The Franciscans were like religious guerrillas, owning nothing and protecting nothing, living not just among the ordinary people but with the ordinary people, with no hierarchy of their own, loyal not to any bishop but to their own Order, answerable only to the Pope in faraway Rome.  They must have been an absolute nightmare for the official church and particularly for a law-and-order man of the Pale like Plunkett. He wanted a neat structure of parishes run by priests answerable to dioceses run by bishops answerable to provinces run by archbishops and cardinals, and he wanted one which was transparent to the government authorities so that they could trust it. If he was to be accountable to the state, he needed the church and all its clergy to be accountable to him.

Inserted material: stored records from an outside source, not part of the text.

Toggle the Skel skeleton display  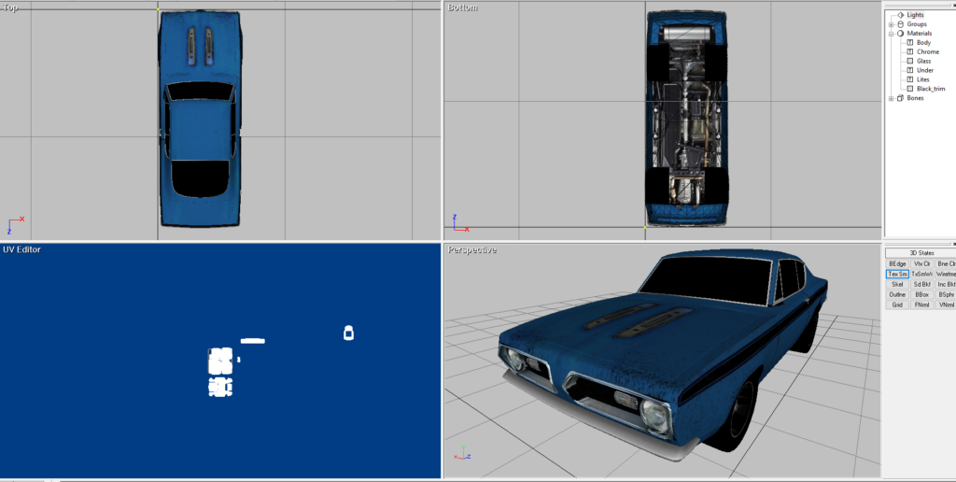897,284
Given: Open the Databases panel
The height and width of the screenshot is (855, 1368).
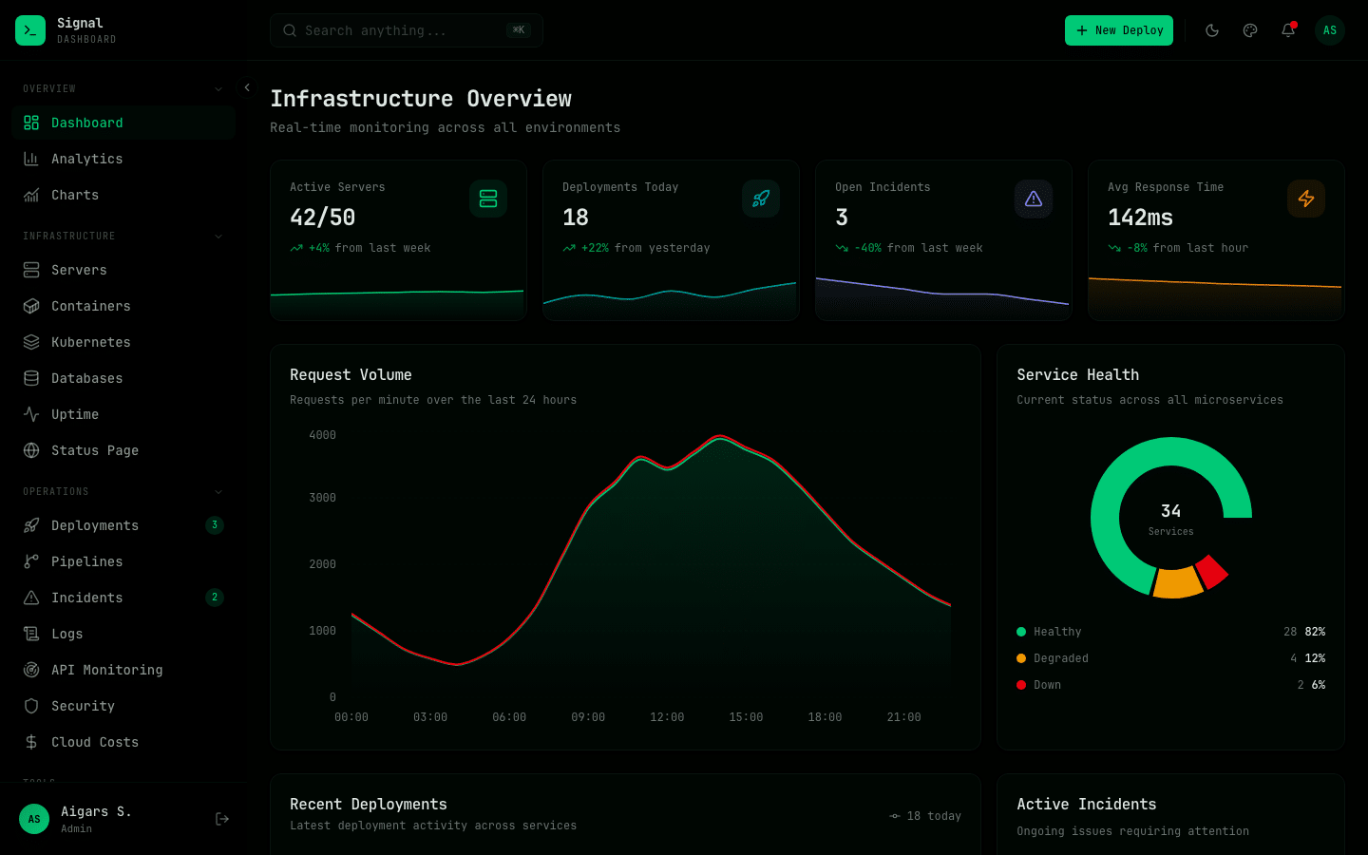Looking at the screenshot, I should click(86, 378).
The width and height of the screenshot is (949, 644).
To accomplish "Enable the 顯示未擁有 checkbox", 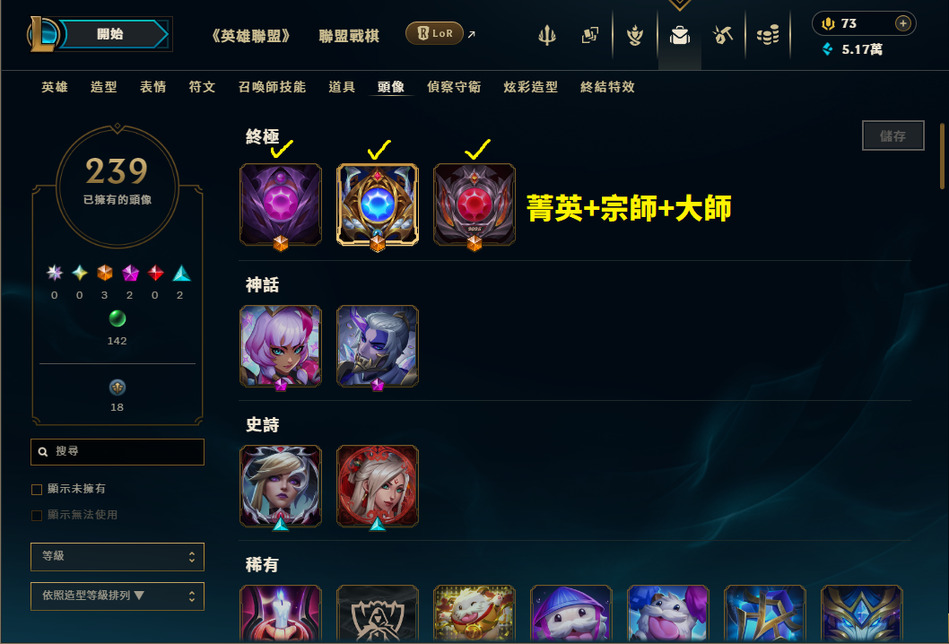I will tap(37, 489).
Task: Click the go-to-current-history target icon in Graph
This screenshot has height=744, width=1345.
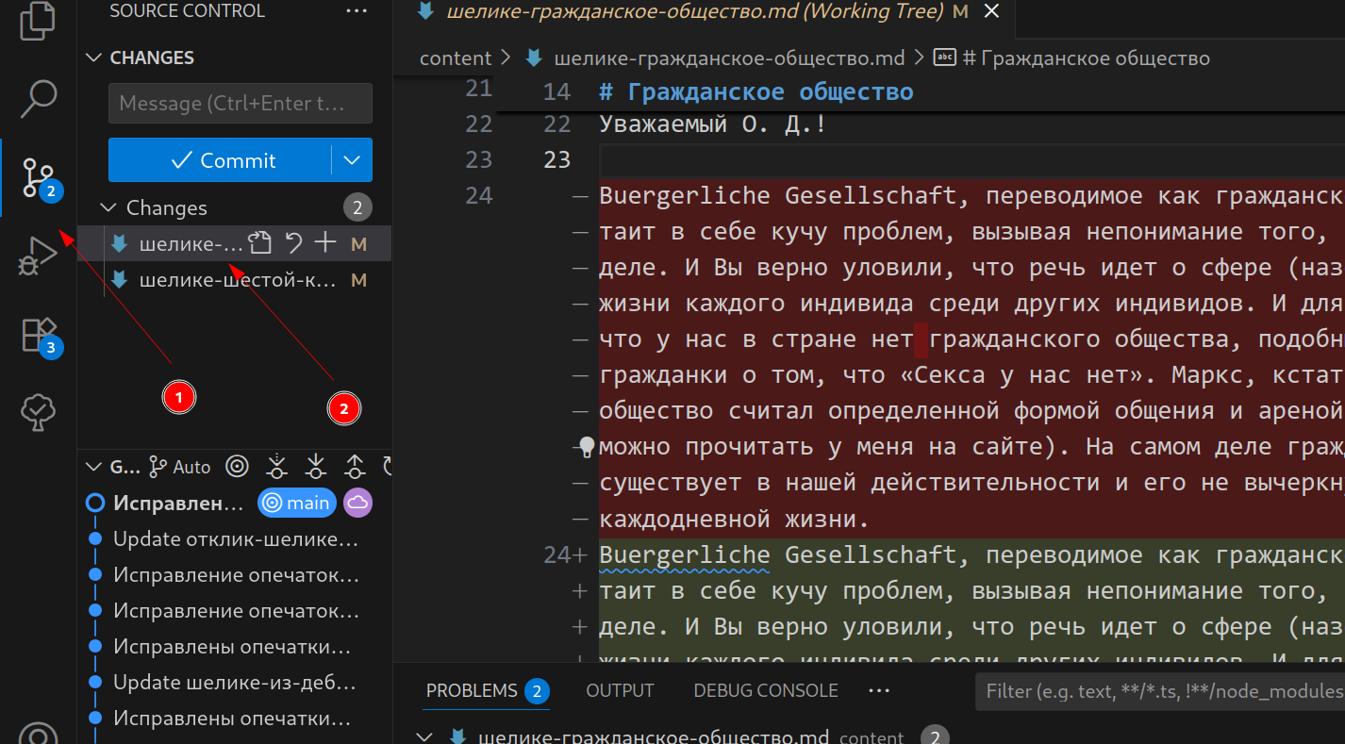Action: (238, 466)
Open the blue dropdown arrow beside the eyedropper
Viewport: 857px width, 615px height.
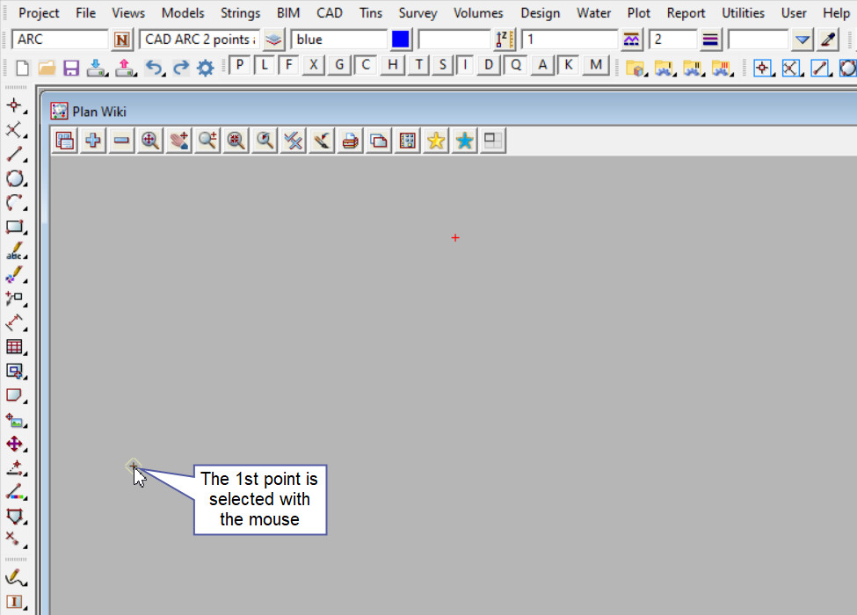[x=802, y=40]
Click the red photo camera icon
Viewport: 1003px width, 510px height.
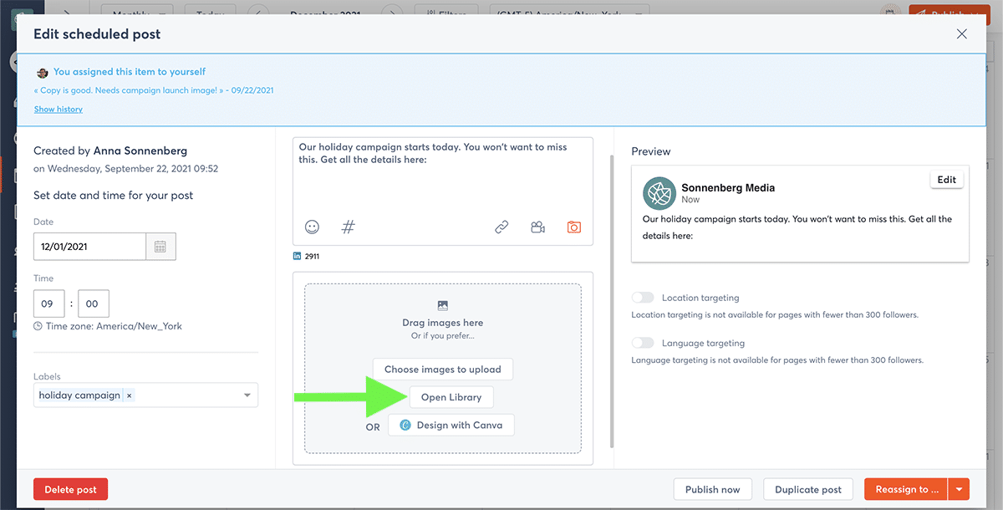click(x=573, y=227)
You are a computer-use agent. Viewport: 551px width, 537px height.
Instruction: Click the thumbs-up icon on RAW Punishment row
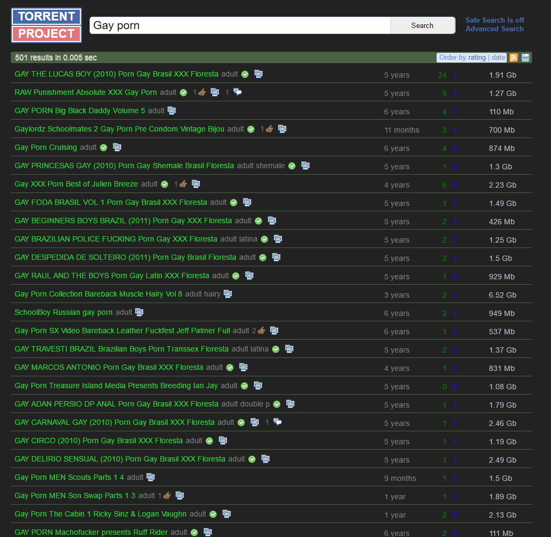[x=202, y=92]
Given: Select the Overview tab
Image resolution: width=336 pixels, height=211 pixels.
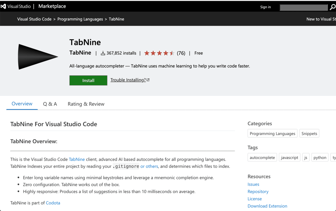Looking at the screenshot, I should (x=22, y=104).
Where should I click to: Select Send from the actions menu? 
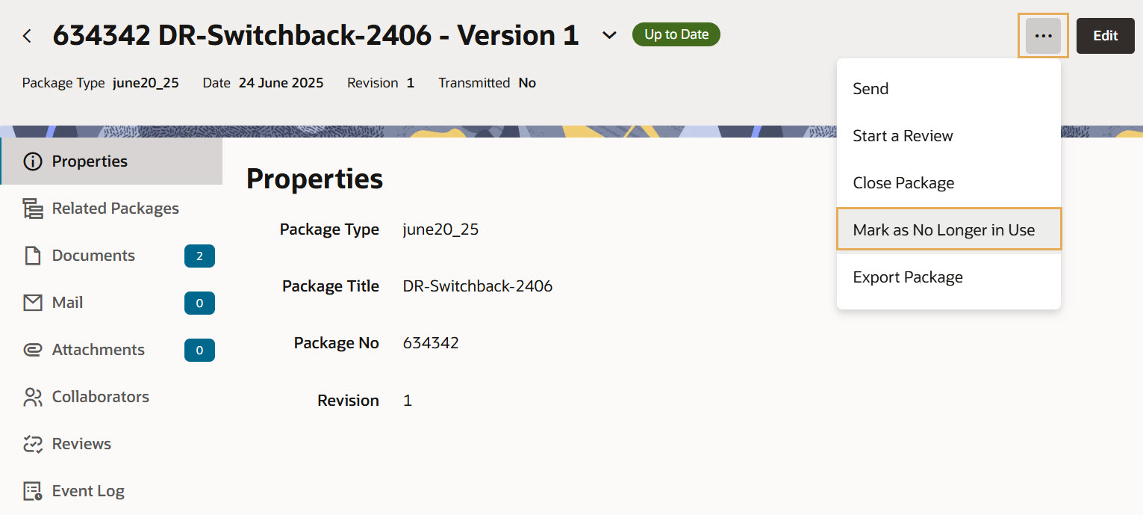click(x=871, y=89)
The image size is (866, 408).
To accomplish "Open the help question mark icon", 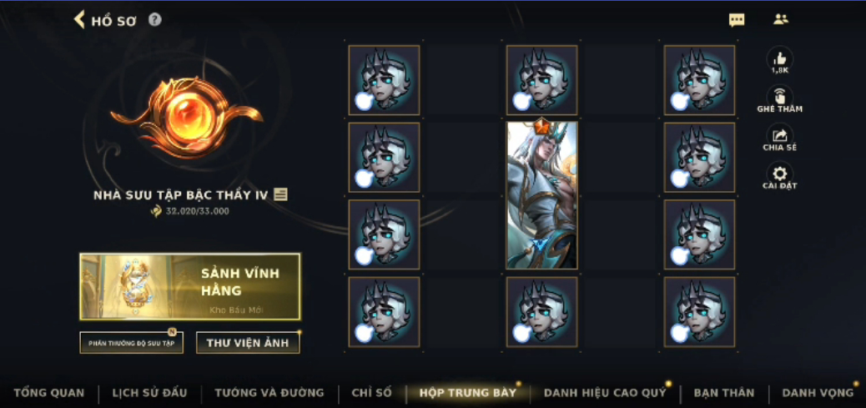I will click(155, 20).
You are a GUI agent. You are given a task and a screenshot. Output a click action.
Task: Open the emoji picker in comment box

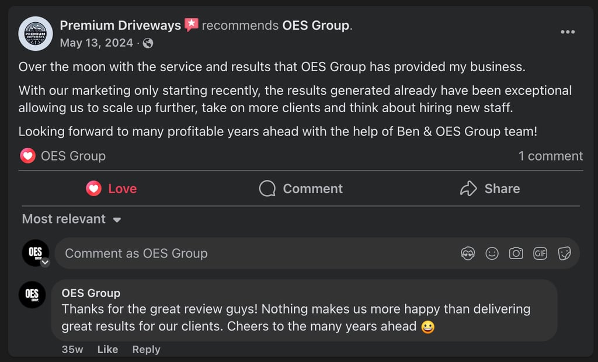pyautogui.click(x=492, y=253)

The Catholic church had long operated like that in the Pale, but in the Gaelic areas there had always been an alternative, less hierarchical and often much more effective monastic structure with holy houses sponsored by and working closely with the great clan chieftains. That monastic structure had crumbled with the suppression of the monasteries in the mid-16th century, but it had not disappeared. The Franciscans in particular had simply gone underground and were uniquely equipped to do so because they could operate without great buildings or top-heavy structure.

McInteggart distribution

When Plunkett took over in Armagh, he was probably disappointed to learn that he did not have loyal parish priests and curates throughout the diocese appointed by his predecessor. What he had were Franciscans well established in key parishes like Creggan and Killeavy in the south and along the river Blackwater to the north and far into the old O’Neill territory in south Tyrone. They were well dug in because they had stuck it out through the years of Cromwellian devastation when regular clergy and other orders had cut and run. Most importantly, they had established the right of “questing”, which meant visiting everyone in the parish once in a while and hitting them up for a few quid, although they preferred to talk of “seeking alms”. It was on this issue that a slow, cold culture war turned hot.

In 1671 Plunkett ruled that exclusive questing rights were being granted to the Dominican Order, which was rather more amenable to diocesan discipline.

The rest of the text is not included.